Simply put, lean is a focus on the elimination of waste, which means changing the way you “identify” and “react” to waste. The best way to launch and sustain lean is to change the mindset and behaviors of your associates. Lean is based in educating and empowering the front line to improve your process at any level that reduces complexity, reduces variation, lowers cost, saves time or removes any form of waste.
Successful post-lean deployment locations can expect engaged associates who drive improvement activities that reduce cost and enjoy long-term successes. The employee morale will be better than ever, and I saw wonderful benefits, such as improved quality, repeatable setups, faster changeovers, lower product costs, fewer spare parts, lower down time and a much happier environment that translated into reduced turnover.
Plants with successful lean deployments almost always have a similar success story, beginning with the maintenance department. The reason is simple: They are critical to the success of the other departments, and maintenance will struggle to implement lean if they are working to help everyone else. Another key aspect of success is the “change champion.” This individual should be trained in 5S activities and empowered to lead kaizen events with the department or targeted areas. These leaders can quickly remove layers of waste that typically exist between those who “ask” and those who “do.”

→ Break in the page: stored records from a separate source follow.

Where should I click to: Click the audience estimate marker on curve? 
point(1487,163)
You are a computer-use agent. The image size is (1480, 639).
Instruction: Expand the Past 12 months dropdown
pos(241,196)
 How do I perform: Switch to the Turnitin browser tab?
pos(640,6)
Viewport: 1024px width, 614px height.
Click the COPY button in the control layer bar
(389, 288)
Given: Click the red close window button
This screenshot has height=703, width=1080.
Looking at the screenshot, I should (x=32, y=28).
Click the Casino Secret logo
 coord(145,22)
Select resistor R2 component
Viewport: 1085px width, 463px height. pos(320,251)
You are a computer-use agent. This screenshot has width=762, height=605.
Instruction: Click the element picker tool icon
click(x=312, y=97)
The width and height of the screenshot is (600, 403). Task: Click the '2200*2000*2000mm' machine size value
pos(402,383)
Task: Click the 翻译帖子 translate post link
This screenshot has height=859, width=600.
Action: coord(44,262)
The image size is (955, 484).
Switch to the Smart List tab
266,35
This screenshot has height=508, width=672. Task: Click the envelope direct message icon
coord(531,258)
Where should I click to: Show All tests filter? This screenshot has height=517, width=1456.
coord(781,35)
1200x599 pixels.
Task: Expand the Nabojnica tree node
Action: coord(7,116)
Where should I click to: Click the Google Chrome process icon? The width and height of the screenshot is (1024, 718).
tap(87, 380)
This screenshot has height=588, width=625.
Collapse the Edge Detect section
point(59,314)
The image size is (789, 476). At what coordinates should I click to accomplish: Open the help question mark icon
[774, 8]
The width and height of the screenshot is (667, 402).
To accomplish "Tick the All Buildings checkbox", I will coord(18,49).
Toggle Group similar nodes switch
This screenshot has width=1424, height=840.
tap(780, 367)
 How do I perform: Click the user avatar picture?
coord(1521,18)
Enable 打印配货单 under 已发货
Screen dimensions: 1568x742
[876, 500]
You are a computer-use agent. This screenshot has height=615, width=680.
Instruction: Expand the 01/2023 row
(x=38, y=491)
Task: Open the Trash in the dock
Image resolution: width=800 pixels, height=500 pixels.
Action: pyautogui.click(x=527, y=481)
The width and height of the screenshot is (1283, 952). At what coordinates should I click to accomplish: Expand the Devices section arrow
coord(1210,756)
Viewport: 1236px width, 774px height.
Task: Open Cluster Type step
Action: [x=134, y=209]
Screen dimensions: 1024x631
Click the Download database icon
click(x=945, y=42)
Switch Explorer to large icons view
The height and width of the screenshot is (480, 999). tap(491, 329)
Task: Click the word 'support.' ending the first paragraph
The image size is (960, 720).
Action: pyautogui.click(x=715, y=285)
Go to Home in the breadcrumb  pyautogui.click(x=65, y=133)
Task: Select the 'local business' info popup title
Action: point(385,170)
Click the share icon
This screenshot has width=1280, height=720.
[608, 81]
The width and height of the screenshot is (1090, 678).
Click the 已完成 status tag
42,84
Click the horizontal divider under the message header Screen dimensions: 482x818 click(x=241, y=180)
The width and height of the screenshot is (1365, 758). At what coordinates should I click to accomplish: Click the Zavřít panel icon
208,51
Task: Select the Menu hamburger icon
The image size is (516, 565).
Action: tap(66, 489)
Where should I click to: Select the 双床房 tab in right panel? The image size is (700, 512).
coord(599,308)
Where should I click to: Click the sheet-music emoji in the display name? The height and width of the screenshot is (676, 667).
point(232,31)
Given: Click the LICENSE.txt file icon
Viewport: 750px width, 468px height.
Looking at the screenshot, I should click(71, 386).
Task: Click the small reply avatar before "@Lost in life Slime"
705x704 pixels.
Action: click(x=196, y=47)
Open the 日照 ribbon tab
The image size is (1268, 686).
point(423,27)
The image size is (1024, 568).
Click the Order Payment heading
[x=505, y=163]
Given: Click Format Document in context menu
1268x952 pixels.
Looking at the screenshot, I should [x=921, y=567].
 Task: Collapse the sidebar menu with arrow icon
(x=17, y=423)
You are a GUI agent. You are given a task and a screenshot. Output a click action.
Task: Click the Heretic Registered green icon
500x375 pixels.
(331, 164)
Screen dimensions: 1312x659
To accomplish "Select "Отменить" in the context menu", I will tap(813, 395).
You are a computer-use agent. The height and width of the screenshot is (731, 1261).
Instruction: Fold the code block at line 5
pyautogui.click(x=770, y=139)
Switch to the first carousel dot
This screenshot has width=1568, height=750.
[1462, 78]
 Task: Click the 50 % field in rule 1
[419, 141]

Expect a learning curve when you first begin, and don’t focus on doing too much too soon. All meetings should have a “what” focus, a “why” rationale and—most importantly—end with action items that produce a “who” and a “when.” This is where good leadership must foster the proper “growing” environment—or you can do more harm than good. Lean is not a plant-to-plant competition focused on material efficiency and productivity. Just like popcorn, not all kernels “pop” at the same time, and the same can be said about cultures. It really requires cultivation and nurturing.
Your staff will be a huge part of the overall success of this cultural shift, but not all managers are comfortable moving away from “command and control.” The sustainability of this program depends on management allowing the front line some bandwidth and the chance to do it their way—as a team. Management must resist the urge to come in over the top and shut down the process when they don’t fully embrace the group thinking or latest idea.
It is OK to challenge and question, but be prepared to allow folks to have the chance to try, fail and own the results. It is OK to learn a lesson. The key is to learn from that lesson and graduate to the next level.
Leaders must support and foster discussion and offer reasonable critical thinking, or you risk having the team hold back and wait for their boss to dictate, like before. Once managers see an empowered team in action, they begin to realize their job has become easier, and for the first time they can start doing their job versus managing at one or two levels below where they should be.
Celebrate the “wins,” no matter how small. Take lots of before and after pictures to illustrate the transformation. Recognition helps reaffirm your appreciation for effort.